The mirror list is in the file download.sh in case people want to edit it and
add their own, and I also have an environment variable you can set, ala:
PREFERRED_MIRROR=http://impactlinux.com/fwl/mirror
Which will be checked before the initial download location, so if you have a
local web server on your LAN it can download stuff from there and never go
out to the net for it. But you never HAVE to set that variable, and aren't
required to know it exists.
The takeaway here is I don't like halfway solutions. If a problem's worth
fixing, it's worth fixing thoroughly. Otherwise, don't address it at all and
let the user deal with it if they care to.
[ ] Use a proxy (NEW) --->
Wow, are these still used in 2009? Ok? (It just never came up for me...)
[ ] Use LAN mirror (NEW) --->
I mentioned PREFERRED_MIRROR above, and the fact that the mirror I setup is
already in the default list as a fallback.
In the sub-menu this options, why do you have individual selections instead of
just having 'em provide a URL prefix pointing to the directory in which to
find the packages in question? You already know the name of each package
you're looking for...
(10) connection timeout (NEW)
This is an implementation detail. Users should hardly ever care.

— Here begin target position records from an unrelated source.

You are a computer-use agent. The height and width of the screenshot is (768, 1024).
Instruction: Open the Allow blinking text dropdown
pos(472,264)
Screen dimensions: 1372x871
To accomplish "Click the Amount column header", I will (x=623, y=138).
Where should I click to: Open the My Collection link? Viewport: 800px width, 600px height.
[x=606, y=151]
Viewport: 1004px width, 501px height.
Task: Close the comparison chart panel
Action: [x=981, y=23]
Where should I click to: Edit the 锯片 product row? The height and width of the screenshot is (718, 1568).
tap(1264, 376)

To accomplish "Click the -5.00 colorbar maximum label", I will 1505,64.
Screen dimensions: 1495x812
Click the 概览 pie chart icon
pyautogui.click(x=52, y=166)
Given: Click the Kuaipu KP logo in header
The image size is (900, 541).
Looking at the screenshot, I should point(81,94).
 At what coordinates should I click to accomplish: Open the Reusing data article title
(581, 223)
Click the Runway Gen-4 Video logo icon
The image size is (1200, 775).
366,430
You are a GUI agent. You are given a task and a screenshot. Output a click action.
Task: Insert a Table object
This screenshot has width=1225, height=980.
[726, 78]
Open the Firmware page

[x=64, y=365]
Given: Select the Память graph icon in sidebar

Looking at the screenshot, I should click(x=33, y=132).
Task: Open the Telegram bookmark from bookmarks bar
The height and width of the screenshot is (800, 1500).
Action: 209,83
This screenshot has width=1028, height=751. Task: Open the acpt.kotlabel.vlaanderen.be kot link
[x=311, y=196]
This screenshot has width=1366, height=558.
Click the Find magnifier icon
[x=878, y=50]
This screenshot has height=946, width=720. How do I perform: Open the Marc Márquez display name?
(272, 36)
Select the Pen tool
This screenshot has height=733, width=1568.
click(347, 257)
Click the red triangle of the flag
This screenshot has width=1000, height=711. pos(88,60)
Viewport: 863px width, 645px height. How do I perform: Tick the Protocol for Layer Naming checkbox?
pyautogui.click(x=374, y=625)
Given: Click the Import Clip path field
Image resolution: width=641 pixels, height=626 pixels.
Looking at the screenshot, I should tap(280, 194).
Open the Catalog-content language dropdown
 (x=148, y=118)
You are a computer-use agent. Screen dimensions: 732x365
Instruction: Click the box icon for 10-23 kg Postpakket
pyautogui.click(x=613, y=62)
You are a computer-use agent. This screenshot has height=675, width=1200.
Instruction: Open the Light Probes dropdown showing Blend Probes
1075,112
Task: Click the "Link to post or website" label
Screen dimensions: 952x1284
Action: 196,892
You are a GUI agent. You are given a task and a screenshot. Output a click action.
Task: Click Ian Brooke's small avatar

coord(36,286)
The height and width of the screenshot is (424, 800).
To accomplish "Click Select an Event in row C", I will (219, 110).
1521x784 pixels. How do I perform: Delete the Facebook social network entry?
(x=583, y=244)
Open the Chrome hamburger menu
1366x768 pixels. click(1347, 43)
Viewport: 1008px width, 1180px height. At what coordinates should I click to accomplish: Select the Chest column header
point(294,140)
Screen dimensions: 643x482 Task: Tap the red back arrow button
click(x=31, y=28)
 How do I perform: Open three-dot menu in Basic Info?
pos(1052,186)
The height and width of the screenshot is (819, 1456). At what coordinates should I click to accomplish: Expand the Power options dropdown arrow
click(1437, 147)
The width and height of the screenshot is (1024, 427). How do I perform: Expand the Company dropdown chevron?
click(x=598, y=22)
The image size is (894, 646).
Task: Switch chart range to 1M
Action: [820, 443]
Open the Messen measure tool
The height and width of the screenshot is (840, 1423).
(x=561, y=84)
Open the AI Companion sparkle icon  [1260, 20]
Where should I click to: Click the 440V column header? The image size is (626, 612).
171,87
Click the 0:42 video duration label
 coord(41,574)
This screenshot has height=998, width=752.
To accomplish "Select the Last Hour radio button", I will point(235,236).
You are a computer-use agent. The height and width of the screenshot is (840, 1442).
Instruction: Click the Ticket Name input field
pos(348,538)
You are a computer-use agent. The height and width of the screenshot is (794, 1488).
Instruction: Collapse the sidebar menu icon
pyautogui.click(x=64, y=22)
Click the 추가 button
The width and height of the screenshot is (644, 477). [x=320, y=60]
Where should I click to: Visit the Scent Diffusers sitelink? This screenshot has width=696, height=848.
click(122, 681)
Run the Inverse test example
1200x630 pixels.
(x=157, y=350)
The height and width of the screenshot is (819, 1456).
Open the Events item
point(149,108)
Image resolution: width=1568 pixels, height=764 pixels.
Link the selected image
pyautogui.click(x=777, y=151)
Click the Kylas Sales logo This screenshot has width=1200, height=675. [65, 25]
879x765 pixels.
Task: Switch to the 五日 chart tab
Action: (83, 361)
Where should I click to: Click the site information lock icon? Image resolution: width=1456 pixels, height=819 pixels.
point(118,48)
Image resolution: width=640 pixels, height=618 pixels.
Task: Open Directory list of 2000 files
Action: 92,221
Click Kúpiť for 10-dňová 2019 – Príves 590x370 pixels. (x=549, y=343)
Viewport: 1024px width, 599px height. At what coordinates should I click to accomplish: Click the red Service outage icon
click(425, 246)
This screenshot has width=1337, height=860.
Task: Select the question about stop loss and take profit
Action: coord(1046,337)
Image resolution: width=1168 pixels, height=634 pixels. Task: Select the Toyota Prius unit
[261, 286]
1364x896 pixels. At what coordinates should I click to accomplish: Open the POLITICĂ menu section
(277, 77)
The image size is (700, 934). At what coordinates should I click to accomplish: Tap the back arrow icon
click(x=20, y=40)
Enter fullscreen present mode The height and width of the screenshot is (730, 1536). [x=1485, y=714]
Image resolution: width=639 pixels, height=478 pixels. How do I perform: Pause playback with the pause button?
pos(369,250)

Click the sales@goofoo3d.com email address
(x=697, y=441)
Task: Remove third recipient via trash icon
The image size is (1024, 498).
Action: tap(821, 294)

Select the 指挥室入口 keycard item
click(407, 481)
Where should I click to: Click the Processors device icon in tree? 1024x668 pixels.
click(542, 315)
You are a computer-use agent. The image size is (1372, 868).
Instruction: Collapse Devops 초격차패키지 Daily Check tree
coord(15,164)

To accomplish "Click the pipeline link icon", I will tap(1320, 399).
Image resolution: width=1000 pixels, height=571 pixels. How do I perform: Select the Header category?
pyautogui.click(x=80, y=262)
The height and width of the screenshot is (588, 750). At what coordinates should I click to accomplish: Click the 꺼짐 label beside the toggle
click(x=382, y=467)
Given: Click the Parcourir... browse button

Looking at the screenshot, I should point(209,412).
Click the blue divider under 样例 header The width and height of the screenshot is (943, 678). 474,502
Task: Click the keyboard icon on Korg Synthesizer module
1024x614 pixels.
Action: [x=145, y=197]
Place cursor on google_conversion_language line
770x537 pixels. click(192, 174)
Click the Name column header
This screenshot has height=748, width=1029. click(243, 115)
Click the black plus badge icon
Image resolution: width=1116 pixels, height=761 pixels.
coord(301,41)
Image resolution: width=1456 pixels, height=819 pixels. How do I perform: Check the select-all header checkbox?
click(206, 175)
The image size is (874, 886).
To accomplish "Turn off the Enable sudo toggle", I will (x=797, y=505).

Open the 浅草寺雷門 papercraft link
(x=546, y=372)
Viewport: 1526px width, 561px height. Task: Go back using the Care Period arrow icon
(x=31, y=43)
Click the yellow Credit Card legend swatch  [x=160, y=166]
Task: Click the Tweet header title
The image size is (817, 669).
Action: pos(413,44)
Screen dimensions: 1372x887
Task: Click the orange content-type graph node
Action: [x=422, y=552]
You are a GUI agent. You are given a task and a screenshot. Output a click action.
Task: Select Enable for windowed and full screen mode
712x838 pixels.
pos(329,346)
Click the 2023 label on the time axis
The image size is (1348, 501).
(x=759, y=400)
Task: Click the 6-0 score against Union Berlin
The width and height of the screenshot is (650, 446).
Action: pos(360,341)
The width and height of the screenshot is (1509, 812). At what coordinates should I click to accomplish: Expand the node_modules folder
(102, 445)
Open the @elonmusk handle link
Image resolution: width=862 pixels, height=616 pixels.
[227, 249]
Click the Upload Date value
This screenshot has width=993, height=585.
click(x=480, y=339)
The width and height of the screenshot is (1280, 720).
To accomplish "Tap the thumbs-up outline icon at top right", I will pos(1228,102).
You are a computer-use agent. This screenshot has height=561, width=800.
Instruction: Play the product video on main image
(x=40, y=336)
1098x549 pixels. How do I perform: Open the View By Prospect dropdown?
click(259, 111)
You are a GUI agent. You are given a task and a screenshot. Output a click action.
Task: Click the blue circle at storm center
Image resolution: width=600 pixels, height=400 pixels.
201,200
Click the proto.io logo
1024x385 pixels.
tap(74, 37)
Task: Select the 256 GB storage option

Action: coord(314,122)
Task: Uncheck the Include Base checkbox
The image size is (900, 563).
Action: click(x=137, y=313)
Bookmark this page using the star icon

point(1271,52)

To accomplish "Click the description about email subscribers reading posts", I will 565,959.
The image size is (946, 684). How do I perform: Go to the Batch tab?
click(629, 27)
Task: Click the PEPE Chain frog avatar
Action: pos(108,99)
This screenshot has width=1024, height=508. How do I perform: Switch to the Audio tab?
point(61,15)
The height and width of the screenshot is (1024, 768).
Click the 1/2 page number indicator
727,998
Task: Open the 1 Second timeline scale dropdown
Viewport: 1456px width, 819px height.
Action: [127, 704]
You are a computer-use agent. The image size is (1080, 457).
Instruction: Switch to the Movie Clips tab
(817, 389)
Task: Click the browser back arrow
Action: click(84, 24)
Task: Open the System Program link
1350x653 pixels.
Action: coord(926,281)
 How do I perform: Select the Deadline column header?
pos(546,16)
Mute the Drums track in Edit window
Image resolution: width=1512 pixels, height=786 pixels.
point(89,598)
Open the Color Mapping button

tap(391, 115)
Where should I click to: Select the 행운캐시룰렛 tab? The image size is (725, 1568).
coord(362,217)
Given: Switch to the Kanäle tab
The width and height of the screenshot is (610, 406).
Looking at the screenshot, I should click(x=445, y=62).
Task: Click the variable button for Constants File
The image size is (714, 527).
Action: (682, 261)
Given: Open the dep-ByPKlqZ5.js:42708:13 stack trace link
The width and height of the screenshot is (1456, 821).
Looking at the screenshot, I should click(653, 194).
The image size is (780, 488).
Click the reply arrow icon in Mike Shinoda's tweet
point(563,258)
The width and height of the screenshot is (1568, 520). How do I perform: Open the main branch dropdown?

My system uses wget instead of curl (because wget is in busybox and curl
isn't). The actual invocation in sources/functions.sh line 189 (shell
function "try_download") is:
wget -t 2 -T 20 -O "$SRCDIR/$FILENAME" "$1" ||
(rm "$SRCDIR/$FILENAME"; return 2)
That's 2 attempts to download, timeout of 20 seconds. (And if wget exits with
an error, zap the partial download.)
Since it's a shell script, people are free to change those defaults by editing
the shell script. It seems uncommon enough to _need_ to do this that making
a more convenient way to do it didn't seem worth the extra complexity the
user would be confronted with to configure the thing. (I.E. if I keep the
infrastructure as simple as possible, the user should be able to find and
edit the wget command line more easily than finding and changing a
configuration option would be.)
As a higher level design issue, It would have been easier for me to implement
my build system in python than in bash, but the point of doing it in bash is
it's the exact same set of commands you'd run on the command line, in the
order you'd run them, to do this yourself by hand. So to an extent the shell
scripts act as documentation and a tutorial on how to build cross compilers.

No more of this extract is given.